[Saved data entries]
○ ○ ○ ○ ○
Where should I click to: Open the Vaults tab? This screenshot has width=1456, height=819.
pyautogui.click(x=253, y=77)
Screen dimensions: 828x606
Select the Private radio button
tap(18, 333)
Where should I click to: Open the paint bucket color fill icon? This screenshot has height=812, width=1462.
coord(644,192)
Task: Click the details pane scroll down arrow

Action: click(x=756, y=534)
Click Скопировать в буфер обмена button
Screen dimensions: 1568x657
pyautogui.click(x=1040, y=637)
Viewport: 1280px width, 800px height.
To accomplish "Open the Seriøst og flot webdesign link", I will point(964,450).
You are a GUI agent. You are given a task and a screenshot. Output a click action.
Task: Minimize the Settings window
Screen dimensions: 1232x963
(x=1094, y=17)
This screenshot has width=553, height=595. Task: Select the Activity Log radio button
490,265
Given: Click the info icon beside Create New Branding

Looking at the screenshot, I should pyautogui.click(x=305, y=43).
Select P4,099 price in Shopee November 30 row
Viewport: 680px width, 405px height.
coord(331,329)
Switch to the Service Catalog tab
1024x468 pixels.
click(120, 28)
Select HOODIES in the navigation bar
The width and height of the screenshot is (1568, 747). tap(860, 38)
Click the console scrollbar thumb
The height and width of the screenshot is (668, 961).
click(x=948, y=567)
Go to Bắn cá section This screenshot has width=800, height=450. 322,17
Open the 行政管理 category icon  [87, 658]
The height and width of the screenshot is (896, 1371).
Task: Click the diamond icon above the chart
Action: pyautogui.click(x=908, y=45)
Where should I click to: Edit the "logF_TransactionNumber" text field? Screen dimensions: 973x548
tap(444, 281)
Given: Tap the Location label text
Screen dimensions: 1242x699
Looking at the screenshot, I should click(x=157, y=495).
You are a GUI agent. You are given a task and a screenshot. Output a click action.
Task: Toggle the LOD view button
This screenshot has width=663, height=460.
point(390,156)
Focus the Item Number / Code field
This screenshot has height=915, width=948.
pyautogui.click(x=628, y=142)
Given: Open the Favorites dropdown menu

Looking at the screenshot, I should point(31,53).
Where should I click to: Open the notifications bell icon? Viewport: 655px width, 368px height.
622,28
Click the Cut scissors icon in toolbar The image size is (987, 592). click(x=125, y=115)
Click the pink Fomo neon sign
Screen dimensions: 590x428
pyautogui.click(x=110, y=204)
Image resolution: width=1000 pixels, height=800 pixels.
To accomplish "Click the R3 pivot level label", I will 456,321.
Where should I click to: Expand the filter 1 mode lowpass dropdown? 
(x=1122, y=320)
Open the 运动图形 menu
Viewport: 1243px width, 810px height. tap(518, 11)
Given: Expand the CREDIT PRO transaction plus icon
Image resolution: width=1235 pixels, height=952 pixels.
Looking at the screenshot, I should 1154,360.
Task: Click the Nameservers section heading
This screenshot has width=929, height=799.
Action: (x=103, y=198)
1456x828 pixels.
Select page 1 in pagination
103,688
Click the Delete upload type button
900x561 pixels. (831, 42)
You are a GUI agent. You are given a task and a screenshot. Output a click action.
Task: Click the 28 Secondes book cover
○ ○ ○ ○ ○
What to do:
From the entries above, give again exactly the lines running from the line with "Given: Tap the Location label text" to the line with "Task: Toggle the LOD view button"; include both of those lines.

Task result:
Given: Tap the Location label text
Screen dimensions: 1242x699
Looking at the screenshot, I should click(x=157, y=495).
You are a GUI agent. You are given a task and a screenshot. Output a click action.
Task: Toggle the LOD view button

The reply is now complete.